A Moth-eaten rag on a Worm-eaten Pole? or Something Important?
As a child I used to love collecting things, mostly coins, but also sets. Along with pennies from almost every year since 1860, some polished to smoothness, others still clearly legible (‘Victoria, Deo Gratia, Reg. Omn. Brit., Ind. Imp. Fid. Def.’ , I seem to recall they said, and I knew what it meant) , I possessed silver threepenny bits, many farthings and a few enormous coppers from the days of George III, plus some French Third Republic coppers and various coinages from the Channel Islands, where a penny mysteriously became ‘Eight Doubles’ pronounced Doobles. I am convinced that I had an Edward VIII threepence (not silver but that yellowy cupro-nickel) but I may now be imagining it. I certainly don’t have it now, and am not even sure that any coins were struck with his name and superscription upon them. That brief King had left very few solid traces, though his monogram, unusually, was to be found over the Post Office at Havant and on a pillar box in Dunfermline, two places where I lived during my childhood. It also used to be visible over the Post Office at Wallingford, near Oxford, but I am not sure if it still survives there.

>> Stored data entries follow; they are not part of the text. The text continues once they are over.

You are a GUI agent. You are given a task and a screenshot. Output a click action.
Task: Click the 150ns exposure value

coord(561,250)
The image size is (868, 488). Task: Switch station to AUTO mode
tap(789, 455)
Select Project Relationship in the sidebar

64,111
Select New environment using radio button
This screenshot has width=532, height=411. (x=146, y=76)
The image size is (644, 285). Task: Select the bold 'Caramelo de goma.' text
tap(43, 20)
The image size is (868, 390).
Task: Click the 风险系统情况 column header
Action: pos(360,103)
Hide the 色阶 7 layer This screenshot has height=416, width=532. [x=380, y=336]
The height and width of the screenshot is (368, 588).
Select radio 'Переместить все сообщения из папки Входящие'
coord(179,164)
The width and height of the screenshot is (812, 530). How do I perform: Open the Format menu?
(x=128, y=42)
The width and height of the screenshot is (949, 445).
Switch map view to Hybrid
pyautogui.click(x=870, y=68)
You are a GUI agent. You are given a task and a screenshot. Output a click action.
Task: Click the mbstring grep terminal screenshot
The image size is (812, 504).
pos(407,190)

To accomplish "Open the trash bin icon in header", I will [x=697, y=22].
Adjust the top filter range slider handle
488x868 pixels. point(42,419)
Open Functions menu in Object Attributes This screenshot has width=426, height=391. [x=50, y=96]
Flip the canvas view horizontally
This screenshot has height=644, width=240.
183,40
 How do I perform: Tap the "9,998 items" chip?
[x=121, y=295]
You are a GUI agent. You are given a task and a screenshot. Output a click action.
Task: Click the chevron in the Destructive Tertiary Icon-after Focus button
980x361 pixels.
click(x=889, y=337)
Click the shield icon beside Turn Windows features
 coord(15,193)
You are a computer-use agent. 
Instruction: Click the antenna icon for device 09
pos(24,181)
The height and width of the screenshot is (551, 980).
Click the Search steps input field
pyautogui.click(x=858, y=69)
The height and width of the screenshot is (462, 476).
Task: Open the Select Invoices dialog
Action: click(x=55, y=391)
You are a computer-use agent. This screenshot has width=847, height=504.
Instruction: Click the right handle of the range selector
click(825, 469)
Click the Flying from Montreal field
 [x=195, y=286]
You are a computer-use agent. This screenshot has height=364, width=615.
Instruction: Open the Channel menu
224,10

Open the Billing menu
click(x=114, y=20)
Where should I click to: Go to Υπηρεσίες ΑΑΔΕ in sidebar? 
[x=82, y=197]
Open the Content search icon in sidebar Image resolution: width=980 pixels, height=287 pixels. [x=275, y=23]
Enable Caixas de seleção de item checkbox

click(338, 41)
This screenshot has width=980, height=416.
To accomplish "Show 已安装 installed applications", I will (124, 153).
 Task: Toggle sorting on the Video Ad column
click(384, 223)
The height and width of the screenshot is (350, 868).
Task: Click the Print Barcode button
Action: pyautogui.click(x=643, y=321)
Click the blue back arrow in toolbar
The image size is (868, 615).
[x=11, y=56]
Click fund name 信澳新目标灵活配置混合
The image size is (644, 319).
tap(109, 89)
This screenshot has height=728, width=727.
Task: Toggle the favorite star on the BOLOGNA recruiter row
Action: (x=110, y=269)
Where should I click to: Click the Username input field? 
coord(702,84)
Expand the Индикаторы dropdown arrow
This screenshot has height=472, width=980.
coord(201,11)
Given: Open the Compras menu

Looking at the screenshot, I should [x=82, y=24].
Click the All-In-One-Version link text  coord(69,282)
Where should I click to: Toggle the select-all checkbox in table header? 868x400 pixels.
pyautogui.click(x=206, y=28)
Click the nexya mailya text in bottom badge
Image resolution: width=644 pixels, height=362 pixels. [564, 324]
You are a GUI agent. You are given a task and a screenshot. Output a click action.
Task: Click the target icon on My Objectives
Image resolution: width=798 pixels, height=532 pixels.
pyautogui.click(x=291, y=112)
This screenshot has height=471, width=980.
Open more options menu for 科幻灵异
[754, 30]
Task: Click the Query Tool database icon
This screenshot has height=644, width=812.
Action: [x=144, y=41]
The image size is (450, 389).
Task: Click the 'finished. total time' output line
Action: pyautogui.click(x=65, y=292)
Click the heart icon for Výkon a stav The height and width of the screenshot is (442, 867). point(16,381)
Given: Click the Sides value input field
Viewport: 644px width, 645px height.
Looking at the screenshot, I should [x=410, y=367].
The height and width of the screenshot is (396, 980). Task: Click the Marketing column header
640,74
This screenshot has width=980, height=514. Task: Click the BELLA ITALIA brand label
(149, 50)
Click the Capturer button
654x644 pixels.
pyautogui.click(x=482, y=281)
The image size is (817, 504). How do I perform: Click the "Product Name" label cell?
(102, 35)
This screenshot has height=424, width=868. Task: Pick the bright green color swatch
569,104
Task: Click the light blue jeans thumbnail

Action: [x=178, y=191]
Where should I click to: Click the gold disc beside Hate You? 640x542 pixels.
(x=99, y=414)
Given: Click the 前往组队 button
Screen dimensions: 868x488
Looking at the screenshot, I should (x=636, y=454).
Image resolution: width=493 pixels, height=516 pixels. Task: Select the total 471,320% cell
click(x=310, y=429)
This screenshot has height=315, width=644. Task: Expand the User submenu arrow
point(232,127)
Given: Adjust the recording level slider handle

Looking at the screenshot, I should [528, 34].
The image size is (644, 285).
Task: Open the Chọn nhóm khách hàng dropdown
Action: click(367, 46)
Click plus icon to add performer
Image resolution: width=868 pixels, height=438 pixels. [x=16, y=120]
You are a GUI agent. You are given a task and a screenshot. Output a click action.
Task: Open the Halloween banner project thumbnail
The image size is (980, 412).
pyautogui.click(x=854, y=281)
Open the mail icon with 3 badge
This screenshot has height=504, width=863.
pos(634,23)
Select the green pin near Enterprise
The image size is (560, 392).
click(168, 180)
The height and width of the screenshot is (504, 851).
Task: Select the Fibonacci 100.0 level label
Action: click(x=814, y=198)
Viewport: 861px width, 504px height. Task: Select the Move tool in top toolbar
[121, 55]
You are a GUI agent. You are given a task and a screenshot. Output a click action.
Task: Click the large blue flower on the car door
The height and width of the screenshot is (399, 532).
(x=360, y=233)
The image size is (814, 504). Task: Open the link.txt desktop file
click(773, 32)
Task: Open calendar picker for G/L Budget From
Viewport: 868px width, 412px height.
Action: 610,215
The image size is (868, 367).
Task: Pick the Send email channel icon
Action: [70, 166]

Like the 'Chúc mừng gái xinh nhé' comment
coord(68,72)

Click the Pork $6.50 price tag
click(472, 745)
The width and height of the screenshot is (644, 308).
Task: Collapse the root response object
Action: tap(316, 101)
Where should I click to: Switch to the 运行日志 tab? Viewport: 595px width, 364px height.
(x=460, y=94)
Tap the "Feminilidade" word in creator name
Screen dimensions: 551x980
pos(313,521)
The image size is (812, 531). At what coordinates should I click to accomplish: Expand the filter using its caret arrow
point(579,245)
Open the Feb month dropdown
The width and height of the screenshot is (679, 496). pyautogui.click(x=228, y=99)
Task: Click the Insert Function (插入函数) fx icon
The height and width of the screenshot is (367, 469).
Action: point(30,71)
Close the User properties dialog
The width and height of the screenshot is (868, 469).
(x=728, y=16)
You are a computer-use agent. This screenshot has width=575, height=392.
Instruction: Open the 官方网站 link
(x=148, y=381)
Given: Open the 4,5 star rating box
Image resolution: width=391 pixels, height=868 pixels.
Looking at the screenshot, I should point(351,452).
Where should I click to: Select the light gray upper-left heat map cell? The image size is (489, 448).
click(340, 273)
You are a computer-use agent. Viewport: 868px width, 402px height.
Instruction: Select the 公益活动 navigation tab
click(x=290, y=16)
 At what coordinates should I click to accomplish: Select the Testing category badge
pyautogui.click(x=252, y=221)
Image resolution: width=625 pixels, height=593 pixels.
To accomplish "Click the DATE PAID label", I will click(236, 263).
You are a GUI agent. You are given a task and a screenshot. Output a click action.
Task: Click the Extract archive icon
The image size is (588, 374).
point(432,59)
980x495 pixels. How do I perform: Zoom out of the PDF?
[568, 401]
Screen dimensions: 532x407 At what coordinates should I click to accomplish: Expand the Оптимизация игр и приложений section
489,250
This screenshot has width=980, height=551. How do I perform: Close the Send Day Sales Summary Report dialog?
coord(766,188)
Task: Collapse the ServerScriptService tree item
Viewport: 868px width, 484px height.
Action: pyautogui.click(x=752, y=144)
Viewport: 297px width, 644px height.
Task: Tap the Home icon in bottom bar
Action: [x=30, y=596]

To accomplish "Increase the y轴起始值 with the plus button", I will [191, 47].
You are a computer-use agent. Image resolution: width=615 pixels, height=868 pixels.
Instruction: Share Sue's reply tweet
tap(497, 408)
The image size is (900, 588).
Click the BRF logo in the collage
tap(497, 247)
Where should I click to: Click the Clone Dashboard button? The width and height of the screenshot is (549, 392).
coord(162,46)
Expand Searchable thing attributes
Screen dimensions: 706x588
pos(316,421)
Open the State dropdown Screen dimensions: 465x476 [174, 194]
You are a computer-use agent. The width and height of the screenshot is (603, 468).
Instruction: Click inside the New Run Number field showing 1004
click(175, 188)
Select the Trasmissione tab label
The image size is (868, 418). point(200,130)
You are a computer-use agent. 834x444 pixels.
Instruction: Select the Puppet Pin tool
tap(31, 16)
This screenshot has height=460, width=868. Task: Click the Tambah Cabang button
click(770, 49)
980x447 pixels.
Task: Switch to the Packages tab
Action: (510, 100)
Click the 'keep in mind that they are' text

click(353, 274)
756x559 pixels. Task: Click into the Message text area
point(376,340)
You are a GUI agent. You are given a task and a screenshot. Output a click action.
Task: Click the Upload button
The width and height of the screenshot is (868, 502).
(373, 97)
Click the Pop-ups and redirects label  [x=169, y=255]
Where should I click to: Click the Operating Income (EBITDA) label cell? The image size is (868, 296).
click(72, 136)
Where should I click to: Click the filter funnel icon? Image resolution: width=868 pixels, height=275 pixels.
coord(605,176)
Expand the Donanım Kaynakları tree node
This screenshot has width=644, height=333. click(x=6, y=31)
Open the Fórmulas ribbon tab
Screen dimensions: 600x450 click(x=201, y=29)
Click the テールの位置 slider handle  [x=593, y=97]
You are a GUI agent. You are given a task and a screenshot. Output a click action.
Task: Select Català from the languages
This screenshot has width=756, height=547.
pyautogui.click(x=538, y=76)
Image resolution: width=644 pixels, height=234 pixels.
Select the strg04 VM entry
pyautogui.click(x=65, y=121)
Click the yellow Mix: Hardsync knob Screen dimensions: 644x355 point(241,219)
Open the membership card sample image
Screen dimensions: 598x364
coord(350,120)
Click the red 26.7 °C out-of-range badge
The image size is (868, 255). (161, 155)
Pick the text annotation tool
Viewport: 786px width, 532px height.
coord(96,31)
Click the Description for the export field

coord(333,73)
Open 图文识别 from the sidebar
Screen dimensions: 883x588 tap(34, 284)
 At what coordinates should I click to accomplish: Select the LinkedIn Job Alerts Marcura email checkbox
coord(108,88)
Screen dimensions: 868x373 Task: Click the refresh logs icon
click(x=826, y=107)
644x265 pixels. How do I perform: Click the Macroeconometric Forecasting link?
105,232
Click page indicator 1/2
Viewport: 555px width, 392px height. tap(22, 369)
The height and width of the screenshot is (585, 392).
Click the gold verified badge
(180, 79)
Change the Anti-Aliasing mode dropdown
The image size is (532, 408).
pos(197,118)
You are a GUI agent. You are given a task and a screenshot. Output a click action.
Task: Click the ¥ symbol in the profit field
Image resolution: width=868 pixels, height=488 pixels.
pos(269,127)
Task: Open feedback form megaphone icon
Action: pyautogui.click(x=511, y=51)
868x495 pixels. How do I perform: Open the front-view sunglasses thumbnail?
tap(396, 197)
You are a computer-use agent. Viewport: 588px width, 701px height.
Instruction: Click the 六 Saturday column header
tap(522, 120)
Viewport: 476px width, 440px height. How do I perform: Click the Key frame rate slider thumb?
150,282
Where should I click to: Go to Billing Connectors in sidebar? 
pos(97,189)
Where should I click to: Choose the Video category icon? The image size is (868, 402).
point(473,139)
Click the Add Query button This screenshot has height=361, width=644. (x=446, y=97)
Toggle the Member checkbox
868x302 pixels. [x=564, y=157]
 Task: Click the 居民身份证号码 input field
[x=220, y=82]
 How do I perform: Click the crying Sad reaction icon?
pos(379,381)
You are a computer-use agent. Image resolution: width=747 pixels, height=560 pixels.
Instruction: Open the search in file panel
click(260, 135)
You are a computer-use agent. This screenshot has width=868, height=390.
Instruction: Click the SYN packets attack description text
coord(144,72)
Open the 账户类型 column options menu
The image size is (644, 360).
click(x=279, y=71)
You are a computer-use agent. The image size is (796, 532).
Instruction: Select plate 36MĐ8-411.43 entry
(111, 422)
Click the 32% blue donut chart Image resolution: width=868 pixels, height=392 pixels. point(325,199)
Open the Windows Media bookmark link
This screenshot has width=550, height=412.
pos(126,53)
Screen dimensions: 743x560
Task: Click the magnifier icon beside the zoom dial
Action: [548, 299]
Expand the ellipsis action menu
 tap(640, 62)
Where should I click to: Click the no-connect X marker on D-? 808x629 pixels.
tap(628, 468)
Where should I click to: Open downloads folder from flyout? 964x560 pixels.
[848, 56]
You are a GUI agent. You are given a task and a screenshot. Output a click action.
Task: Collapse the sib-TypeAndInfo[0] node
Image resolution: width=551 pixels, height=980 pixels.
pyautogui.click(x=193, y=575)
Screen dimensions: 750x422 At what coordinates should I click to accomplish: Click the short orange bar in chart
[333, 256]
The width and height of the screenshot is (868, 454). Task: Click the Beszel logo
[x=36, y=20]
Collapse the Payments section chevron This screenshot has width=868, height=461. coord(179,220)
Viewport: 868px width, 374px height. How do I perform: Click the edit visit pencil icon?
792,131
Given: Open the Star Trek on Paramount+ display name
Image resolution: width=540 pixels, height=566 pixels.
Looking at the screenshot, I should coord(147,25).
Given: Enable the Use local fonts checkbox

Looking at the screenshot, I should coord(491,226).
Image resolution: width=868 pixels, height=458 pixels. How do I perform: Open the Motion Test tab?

I also had a fine assembly of those enjoyable little volumes called ‘Observer’s Books’ as far as I know, nothing to do with the great liberal newspaper that once bore that name ( I believe another, rather different publication carries it now). They had a particularly enjoyable smell, thanks to the shiny paper they used for the illustrated pages, which for years I associated with Christmas. I am sure if I smelt it again now I should know it instantly.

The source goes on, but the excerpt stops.